A man of vision died recently, Robert Bourassa. No one can question his role in the changing Cree world. He left his mark on us all.
I know you would expect me to bring up the La Grande Complex or the fact that he was the first premier of Quebec to call in the Canadian Army to quell an Indian uprising during Oka.
But let me just point out that he was a man of vision. Perhaps that vision wasn’t what the Crees would have wished but it was truly grand in the eyes of Quebec and the watching world. The New England Americans flocked to the banner of “clean” renewable hydro-electric resources on a grand scale. Bourassa’s marketing ensured that 10 per cent of their power comes from Cree land. This is approval and a recognition of vision.
His response to the Oka crisis was in his eyes the same as when he had called in the army to occupy Quebec under the War Measures Act back in the 70’s in response to the FLQ. Given that record I feel there was no personal animosity towards Native people.
You may think I bring these things up to speak ill of the dead. I do not. All of these things I have seen on TV, along with other milestones in Robert Bourassa’s life. Bourassa was the youngest premier elected in Quebec. His political comeback after allegations of misuse of influence left no doubt he was a survivor. His tenacious nature was known to all.

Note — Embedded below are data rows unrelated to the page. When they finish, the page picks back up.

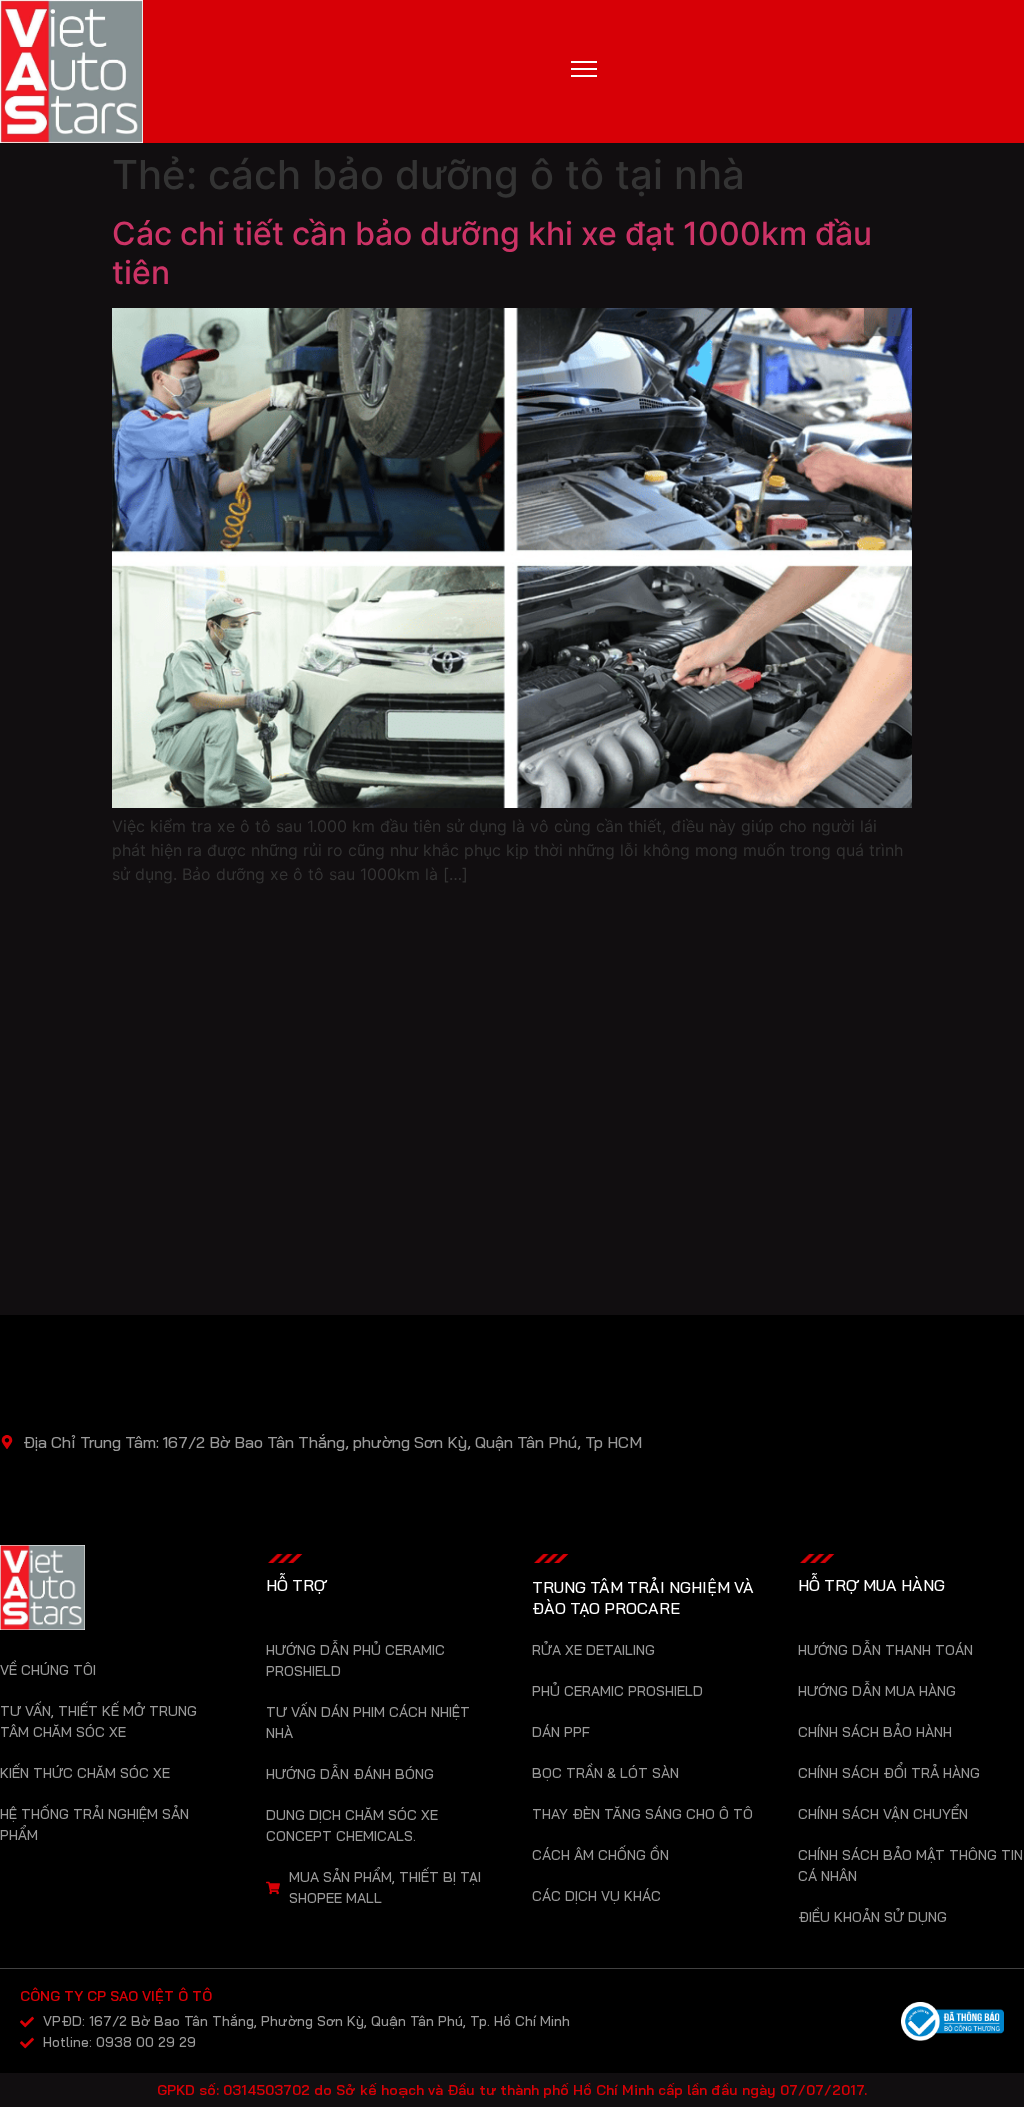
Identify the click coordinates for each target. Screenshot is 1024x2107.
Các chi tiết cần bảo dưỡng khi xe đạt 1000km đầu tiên (492, 252)
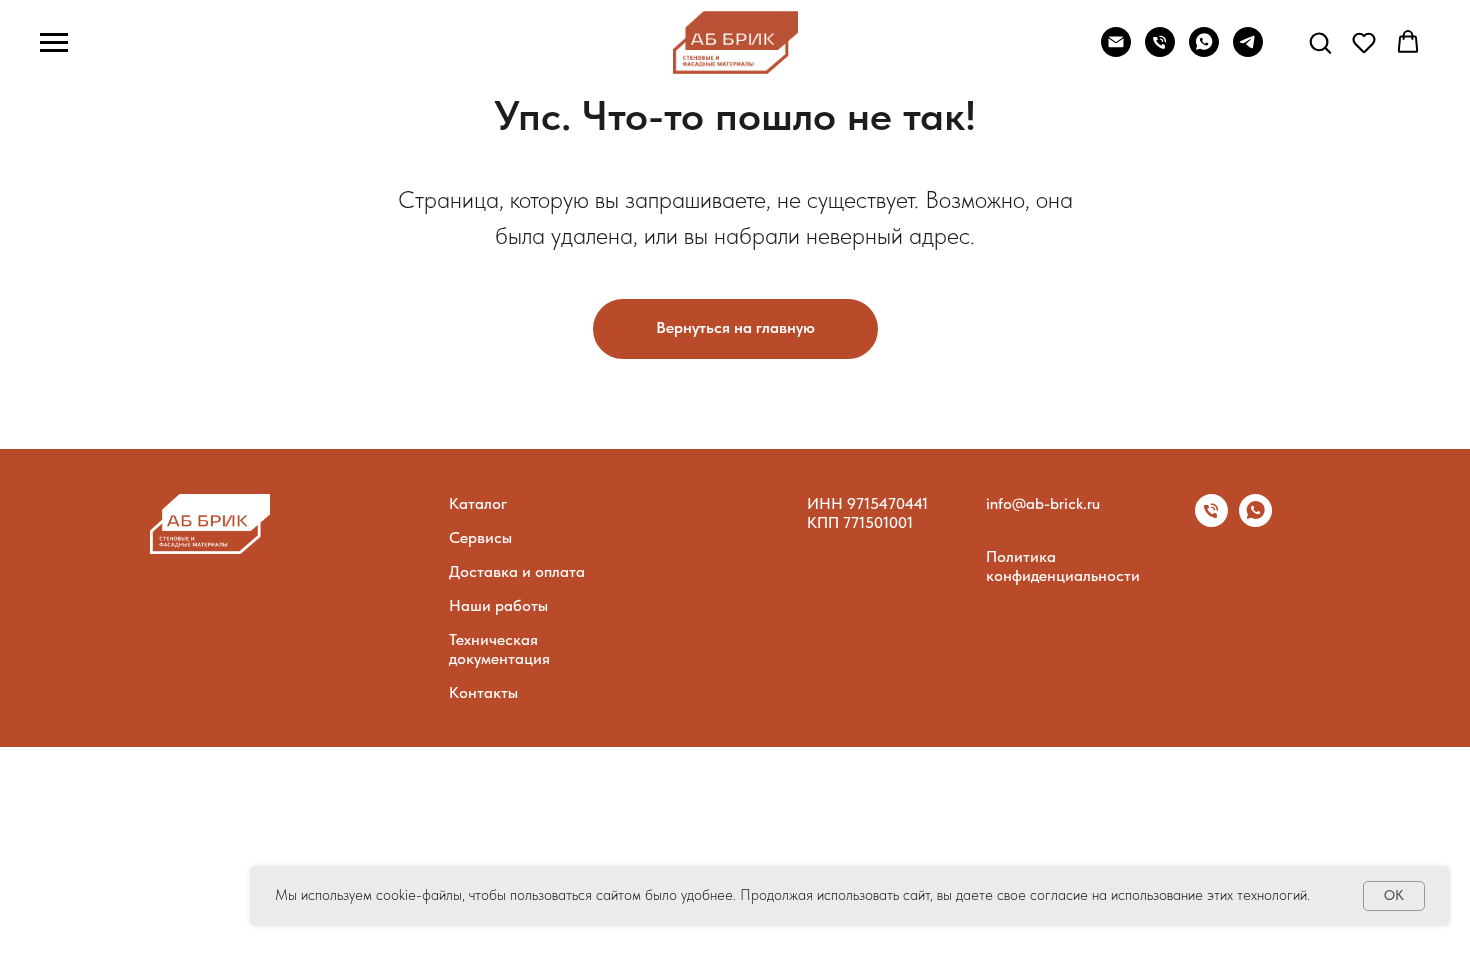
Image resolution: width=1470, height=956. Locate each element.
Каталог (478, 503)
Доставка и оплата (517, 571)
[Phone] (1160, 51)
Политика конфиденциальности (1063, 566)
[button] (1320, 42)
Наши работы (498, 605)
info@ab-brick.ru (1043, 503)
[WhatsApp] (1204, 51)
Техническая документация (499, 649)
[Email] (1116, 51)
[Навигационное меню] (54, 43)
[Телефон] (1211, 521)
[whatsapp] (1255, 521)
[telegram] (1248, 51)
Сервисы (480, 537)
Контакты (483, 692)
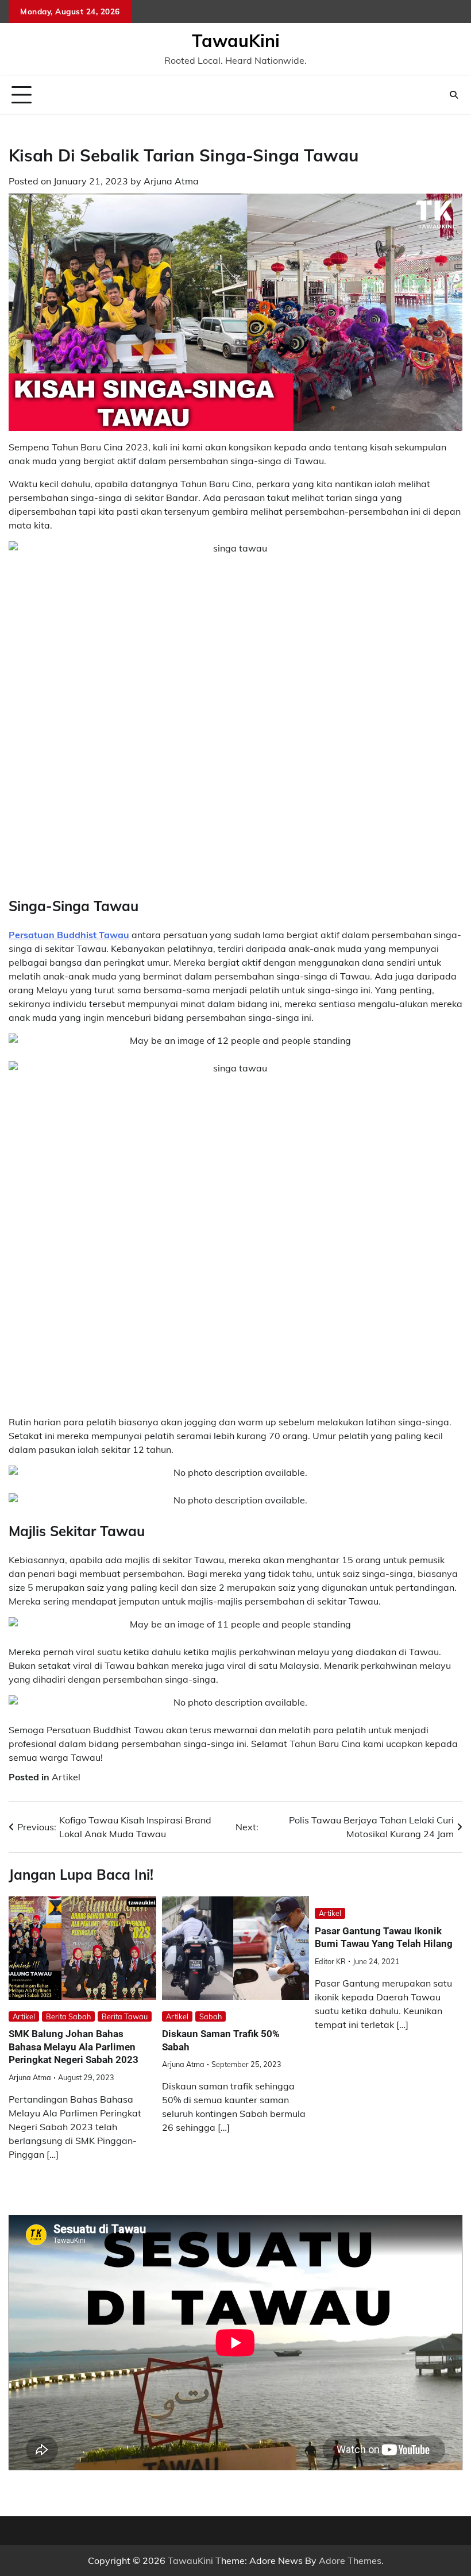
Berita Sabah (68, 2016)
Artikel (66, 1777)
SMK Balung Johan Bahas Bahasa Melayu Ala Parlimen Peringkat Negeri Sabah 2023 (73, 2046)
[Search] (453, 94)
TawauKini (236, 41)
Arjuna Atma (171, 181)
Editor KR (330, 1961)
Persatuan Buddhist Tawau (69, 934)
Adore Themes (350, 2560)
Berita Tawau (125, 2016)
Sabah (210, 2016)
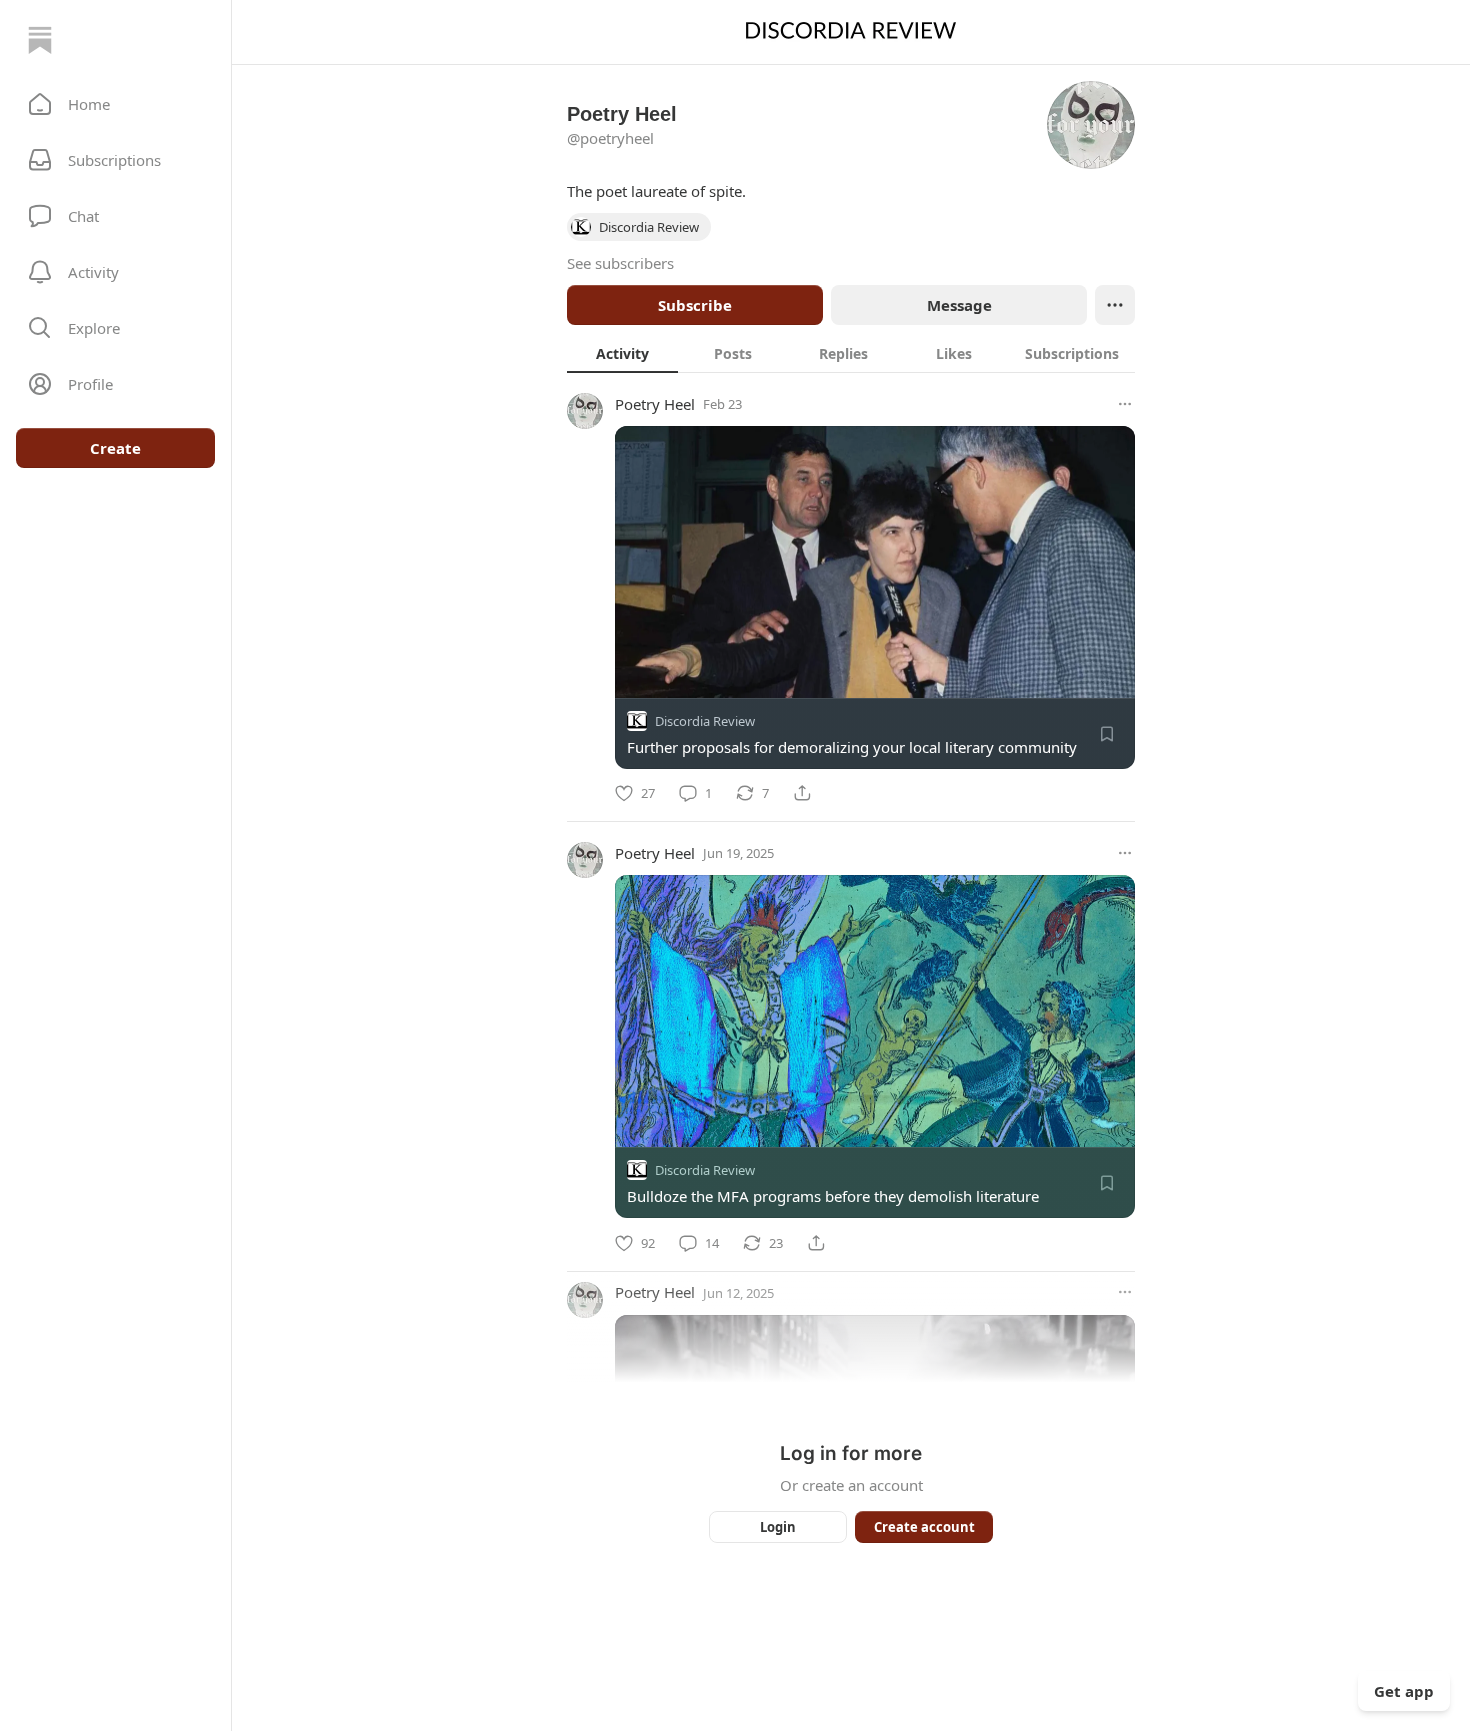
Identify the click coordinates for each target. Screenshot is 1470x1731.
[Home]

Many admired him for this as well as his personal touch with colleagues and opponents alike. He was quick to remember birthdays, pregnancies, weddings and election wins of both his allies and opposition. Political newcomer Robert Libman remembers a gift with a personally signed card. Another political opponent remembers Bourassa sending out for a tie to replace the one he had stained over the luncheon bargaining table. Bourassa looked his best later speaking to the National Assembly. One might say that Robert Bourassa cared more about Quebec than the PQ. It was during his reign as premier that the bilingual signs disappeared in Quebec. His attempts with Meech and Charlottetown show his belief in Quebec and its future.
I would say that for his time and his people Robert Bourassa was a great man.
And in the end he was a human being like the rest of us. He has passed on to another existence and leaves the legacy of his existence on this earth behind him.
The Creator speed him on his journey into the great unknown.